• Written request: Replace "settings gear" with "settings icon" in the lines beginning with the line that contains "You are a computer-use" and running through the line that contains "Instruction: Open Realtek", and write out only those lines with nothing else changed.

• Records supplied:
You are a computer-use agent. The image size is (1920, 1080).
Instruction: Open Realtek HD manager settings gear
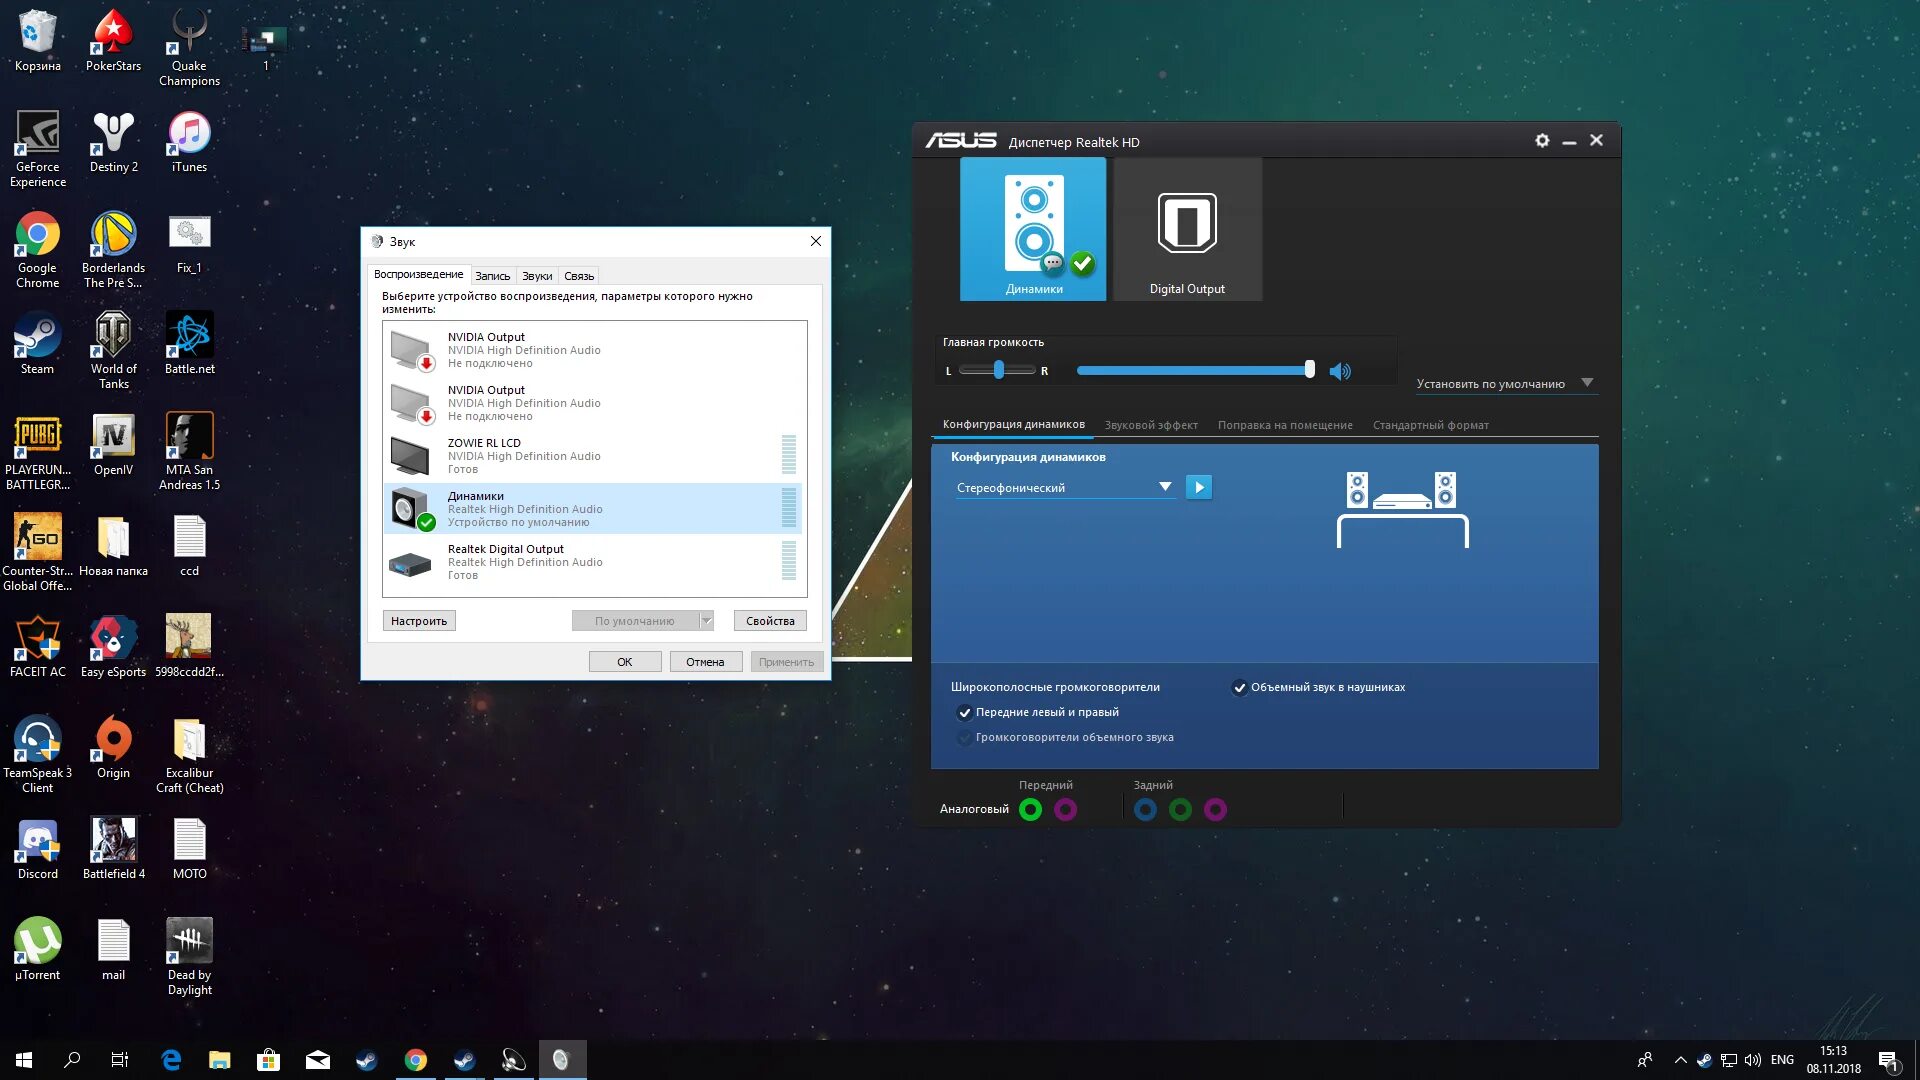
...
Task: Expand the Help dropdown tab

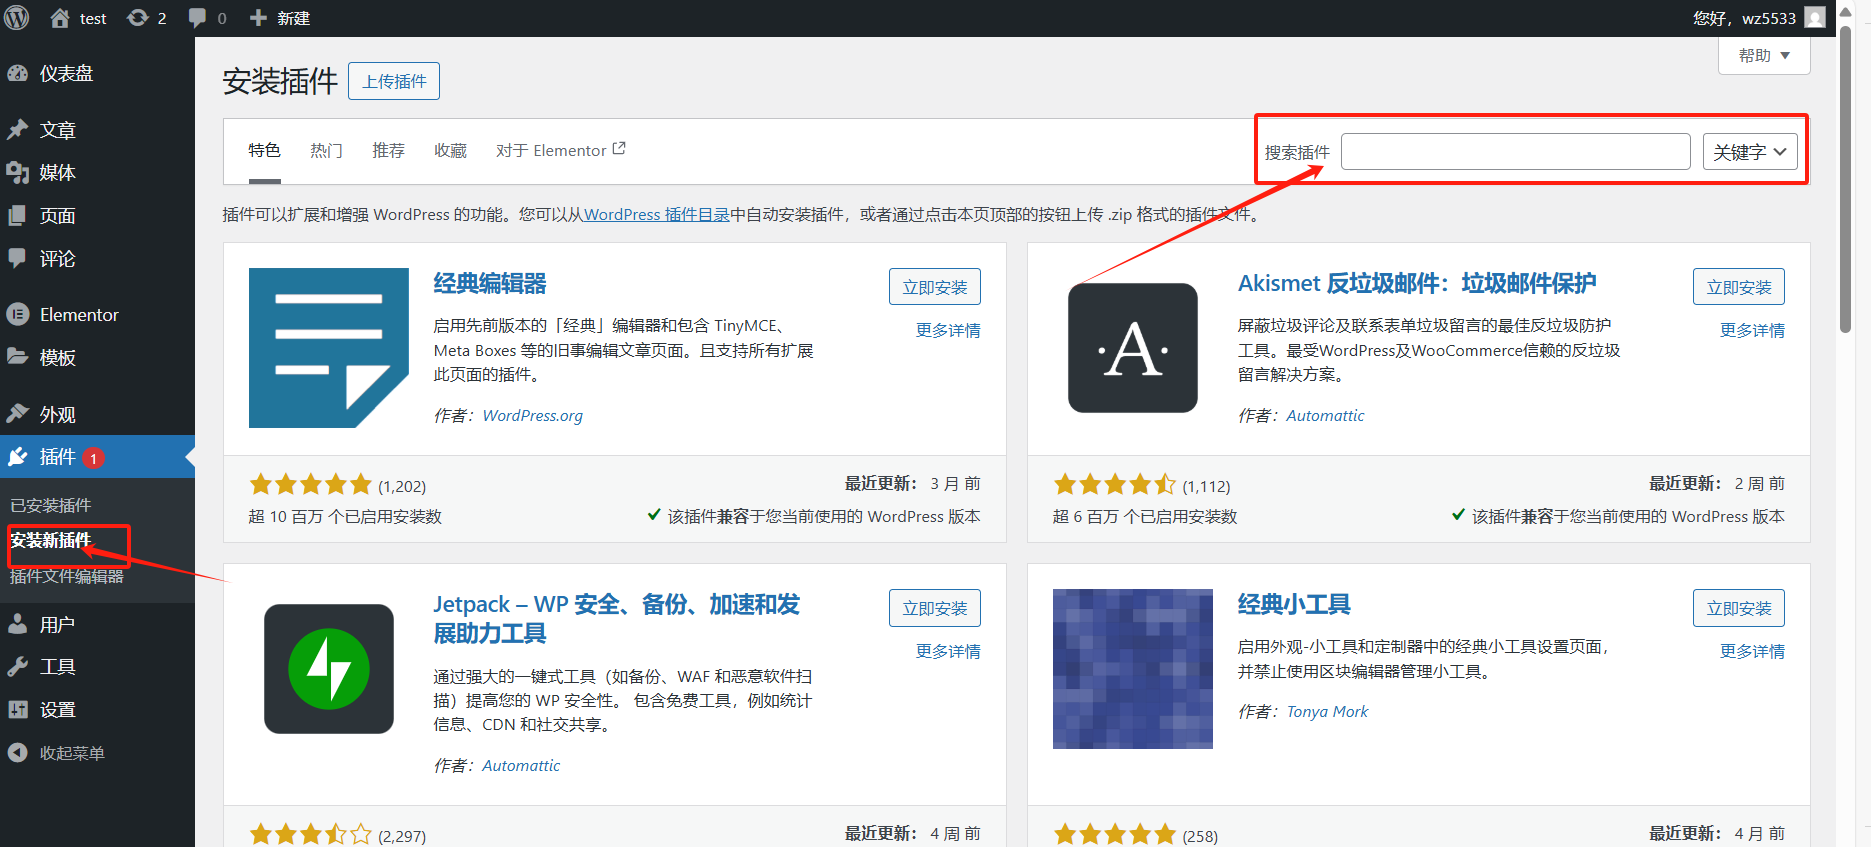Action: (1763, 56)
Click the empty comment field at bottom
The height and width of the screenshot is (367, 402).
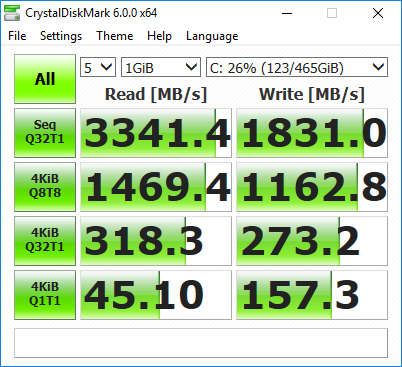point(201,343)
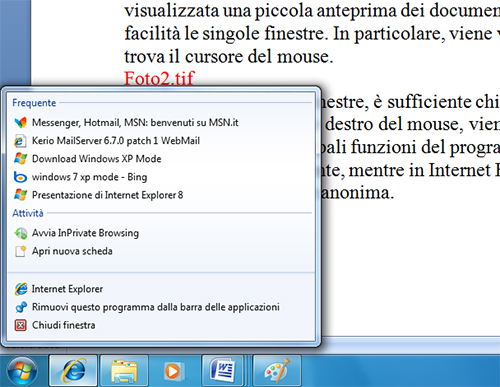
---
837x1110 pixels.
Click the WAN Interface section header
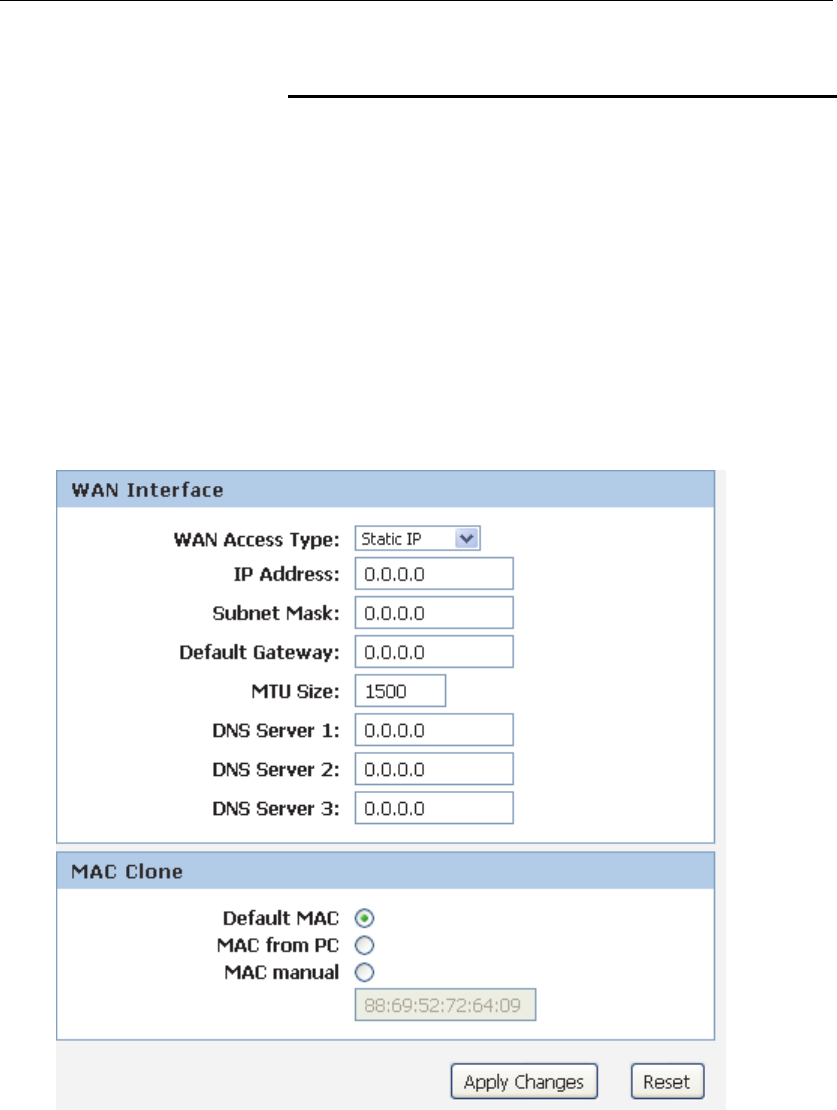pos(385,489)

• Correct response:
You are a computer-use agent. The image size is (1920, 1080).
Instruction: Open Realtek HD manager settings icon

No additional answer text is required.